1. Notably, the court in Brown did not address whether the crime of accessory after the fact was a lesser, nonincluded offense or whether there is a prohibition against instructions on lesser, nonincluded offenses in federal courts.
2. Flowers argues that the State presented only circumstantial evidence that Flowers aided and abetted Thompson in committing the murders and that we should apply the standard of review for circumstantial evidence cases. See State v. Andersen, 784 N.W.2d 320, 2010 WL 2606031 (Minn. June 30, 2010). We disagree. The State presented direct evidence on each element of the offense of aiding and abetting first-degree murder; therefore, we will not apply the standard of review articulated in State v. Andersen.

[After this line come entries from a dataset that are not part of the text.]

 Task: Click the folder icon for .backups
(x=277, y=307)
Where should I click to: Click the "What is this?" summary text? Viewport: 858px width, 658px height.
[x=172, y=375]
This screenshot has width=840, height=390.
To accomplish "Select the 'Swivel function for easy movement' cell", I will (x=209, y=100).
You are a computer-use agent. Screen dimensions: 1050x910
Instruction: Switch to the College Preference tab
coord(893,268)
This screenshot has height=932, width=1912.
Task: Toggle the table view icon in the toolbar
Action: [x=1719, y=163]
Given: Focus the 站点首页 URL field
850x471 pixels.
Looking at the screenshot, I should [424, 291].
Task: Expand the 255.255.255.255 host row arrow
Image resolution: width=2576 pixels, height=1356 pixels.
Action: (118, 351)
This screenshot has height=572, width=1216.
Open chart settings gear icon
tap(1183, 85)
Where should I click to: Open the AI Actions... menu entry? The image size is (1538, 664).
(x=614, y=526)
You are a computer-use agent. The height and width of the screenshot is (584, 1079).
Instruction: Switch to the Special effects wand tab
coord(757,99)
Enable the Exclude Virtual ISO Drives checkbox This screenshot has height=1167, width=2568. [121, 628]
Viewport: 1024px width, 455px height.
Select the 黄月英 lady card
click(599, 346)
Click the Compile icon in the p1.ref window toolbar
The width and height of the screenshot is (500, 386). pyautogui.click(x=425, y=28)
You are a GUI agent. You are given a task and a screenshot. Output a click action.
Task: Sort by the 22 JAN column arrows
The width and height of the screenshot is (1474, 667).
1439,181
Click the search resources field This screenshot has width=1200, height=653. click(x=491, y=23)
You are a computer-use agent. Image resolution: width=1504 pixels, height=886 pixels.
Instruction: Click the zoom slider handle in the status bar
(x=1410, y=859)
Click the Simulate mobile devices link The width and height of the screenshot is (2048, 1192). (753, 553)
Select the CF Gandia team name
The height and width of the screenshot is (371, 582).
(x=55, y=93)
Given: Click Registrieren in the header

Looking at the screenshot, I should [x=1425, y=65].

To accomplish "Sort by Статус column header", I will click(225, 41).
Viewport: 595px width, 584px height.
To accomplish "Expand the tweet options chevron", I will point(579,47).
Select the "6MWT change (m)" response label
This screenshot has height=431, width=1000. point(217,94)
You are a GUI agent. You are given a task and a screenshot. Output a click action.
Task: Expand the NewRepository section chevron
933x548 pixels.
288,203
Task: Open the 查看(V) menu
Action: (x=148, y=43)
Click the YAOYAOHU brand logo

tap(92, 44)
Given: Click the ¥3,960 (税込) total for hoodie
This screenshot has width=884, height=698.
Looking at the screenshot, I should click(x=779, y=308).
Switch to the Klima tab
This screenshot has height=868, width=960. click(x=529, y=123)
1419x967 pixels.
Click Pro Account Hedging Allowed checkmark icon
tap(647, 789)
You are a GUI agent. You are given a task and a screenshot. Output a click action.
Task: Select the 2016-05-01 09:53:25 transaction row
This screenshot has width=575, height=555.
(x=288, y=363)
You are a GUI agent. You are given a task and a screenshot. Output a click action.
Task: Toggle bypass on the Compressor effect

3. Minnesota Statutes § 609.185 states in relevant part:(a) Whoever does any of the following is guilty of murder in the first degree and shall be sentenced to imprisonment for life:(1) causes the death of a human being with premeditation and with intent to effect the death of the person or of another;․(3) causes the death of a human being with intent to effect the death of the person or another, while committing or attempting to commit burglary, aggravated robbery, kidnapping, arson in the first or second degree, a drive-by shooting, tampering with a witness in the first degree, escape from custody, or any felony violation of chapter 152 involving the unlawful sale of a controlled substance[.]
4. In his statement to the police, Flowers explained that he took Daniels's cellular phone because Thompson told him to and that he kept Shepard in the bedroom because he “didn't want [Shepard] to see his mom.” But the jury was free to disbelieve Flowers's explanations for his actions. The record supports a finding that Flowers intentionally committed acts he knew would aid Thompson in committing the murders.
ANDERSON, PAUL H., Justice.
STRAS, J., not having been a member of this court at the time of the argument and submission, took no part in the consideration or decision of this case.